** What the exercise asks **
Lines in the listing below may contain the string "Didn". Say how many do, giving only the number.

==========

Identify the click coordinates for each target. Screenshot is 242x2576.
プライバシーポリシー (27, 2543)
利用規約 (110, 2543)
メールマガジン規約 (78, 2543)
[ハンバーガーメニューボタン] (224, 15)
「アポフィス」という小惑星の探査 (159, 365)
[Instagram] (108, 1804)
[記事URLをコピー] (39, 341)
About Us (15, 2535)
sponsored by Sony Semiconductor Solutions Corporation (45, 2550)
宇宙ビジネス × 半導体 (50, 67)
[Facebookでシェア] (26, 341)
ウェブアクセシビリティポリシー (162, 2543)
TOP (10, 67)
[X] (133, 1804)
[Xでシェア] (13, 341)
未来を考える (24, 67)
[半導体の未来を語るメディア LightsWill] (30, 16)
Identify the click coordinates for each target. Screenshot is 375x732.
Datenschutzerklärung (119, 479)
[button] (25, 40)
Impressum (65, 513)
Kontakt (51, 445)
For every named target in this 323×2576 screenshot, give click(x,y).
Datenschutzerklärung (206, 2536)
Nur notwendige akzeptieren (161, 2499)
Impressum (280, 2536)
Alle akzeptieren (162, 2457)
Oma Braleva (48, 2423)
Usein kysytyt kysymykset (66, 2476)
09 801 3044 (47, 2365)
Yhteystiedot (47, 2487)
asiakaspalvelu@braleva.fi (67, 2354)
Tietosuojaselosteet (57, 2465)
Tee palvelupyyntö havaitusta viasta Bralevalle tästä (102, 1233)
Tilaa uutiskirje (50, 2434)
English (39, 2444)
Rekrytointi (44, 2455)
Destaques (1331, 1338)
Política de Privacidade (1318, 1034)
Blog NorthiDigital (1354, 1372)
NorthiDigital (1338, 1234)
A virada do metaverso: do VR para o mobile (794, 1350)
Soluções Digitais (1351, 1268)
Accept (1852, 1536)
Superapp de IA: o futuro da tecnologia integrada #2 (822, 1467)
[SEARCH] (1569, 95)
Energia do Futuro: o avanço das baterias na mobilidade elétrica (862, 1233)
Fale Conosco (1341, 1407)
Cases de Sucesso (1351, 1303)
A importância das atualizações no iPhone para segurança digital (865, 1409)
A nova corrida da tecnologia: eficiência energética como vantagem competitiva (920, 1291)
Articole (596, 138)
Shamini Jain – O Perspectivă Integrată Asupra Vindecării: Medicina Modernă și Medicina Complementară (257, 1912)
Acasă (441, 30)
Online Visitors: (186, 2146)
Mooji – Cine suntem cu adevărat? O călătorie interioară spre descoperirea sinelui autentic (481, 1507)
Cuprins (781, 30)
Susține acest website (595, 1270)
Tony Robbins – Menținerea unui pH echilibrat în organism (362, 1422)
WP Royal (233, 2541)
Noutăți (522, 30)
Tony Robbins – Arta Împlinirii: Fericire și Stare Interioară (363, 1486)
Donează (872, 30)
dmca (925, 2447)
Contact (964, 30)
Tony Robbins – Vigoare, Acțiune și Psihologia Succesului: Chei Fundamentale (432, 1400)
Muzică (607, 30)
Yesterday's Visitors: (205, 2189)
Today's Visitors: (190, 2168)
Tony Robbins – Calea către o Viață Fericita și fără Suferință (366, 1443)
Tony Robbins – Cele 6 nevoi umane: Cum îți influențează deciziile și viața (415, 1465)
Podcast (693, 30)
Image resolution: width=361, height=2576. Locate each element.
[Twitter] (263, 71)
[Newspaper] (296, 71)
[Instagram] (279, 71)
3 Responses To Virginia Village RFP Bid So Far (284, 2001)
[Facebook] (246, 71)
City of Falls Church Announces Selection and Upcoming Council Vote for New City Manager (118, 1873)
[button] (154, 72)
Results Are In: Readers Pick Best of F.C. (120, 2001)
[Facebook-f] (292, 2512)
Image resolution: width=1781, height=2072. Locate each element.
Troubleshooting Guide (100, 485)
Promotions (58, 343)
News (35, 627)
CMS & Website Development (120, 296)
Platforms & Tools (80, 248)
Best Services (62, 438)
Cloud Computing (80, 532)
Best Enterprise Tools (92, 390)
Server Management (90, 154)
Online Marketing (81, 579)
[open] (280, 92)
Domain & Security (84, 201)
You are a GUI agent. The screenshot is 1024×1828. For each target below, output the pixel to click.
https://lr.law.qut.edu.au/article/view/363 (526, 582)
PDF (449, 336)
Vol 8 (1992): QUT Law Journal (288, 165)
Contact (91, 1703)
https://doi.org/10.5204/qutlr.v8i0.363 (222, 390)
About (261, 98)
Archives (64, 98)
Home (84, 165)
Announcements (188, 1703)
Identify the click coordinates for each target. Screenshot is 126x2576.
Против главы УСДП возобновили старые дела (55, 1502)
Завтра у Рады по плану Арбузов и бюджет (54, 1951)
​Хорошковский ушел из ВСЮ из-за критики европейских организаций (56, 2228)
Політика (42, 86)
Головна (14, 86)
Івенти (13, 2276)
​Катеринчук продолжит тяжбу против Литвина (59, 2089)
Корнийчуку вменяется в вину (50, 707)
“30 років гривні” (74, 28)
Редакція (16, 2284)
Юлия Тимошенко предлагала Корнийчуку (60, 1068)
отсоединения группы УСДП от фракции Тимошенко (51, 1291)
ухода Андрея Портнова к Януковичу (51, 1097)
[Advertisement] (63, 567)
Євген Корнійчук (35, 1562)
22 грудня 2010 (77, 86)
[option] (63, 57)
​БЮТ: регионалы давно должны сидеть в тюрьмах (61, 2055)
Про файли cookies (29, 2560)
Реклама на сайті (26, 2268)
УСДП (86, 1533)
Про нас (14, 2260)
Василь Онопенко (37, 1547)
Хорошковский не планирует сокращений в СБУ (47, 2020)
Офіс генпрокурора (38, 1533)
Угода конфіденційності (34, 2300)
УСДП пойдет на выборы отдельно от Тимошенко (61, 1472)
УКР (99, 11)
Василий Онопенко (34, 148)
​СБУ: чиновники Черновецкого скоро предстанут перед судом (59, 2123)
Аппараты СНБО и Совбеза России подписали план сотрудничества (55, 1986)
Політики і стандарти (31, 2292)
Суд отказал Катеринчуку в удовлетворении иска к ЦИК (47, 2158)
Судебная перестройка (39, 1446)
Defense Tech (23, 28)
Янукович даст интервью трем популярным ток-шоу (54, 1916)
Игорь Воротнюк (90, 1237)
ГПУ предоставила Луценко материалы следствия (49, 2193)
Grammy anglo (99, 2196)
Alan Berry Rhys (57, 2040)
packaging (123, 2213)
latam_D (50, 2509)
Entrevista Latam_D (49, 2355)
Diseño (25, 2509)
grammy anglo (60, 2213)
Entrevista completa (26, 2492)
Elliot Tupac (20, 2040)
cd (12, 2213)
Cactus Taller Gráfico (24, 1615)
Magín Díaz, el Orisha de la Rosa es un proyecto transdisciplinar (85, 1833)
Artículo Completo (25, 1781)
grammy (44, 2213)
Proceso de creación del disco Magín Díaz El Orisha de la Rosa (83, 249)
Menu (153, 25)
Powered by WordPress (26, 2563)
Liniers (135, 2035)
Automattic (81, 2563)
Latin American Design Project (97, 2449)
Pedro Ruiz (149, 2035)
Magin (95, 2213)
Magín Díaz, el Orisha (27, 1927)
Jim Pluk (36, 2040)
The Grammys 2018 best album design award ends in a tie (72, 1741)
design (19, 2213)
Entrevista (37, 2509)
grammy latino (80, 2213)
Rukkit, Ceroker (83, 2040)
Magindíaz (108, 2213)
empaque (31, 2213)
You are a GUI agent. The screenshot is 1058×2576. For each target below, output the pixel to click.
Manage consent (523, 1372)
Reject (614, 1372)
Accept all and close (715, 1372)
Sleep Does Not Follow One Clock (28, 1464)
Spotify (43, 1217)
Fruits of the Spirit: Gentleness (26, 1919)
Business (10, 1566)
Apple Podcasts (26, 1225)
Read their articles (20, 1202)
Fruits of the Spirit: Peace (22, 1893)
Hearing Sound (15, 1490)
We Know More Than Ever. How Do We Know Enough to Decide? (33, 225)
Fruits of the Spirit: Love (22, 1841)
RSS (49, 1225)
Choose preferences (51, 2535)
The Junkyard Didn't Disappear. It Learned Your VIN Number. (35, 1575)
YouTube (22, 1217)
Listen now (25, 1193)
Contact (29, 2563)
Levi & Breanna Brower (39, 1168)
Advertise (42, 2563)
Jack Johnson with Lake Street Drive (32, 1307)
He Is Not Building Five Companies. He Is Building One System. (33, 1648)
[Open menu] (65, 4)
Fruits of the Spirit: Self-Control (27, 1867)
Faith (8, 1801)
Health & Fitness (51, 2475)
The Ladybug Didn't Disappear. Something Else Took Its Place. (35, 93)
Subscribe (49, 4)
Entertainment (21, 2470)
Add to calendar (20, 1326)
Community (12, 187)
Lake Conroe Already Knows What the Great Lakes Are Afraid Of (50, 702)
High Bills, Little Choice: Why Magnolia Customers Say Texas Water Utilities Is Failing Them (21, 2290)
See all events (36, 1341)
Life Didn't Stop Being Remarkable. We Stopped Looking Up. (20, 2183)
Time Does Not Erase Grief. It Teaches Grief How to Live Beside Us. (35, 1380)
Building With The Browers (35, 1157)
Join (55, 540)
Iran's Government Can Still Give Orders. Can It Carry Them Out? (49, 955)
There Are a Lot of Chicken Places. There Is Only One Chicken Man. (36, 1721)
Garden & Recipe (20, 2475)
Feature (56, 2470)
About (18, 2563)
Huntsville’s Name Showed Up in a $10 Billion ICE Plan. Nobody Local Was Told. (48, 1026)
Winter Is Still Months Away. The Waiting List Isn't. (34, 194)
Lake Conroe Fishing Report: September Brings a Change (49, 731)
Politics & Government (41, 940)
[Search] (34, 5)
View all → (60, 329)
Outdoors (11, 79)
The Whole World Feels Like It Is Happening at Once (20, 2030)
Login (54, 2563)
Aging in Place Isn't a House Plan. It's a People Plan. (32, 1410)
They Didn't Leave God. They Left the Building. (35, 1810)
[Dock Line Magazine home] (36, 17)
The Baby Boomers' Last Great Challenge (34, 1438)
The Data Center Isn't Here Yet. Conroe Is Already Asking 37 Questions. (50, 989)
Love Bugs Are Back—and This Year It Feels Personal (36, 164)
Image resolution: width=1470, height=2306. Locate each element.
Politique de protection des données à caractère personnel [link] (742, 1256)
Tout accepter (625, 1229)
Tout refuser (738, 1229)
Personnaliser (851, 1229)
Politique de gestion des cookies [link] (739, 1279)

==========

** Worked solution **
4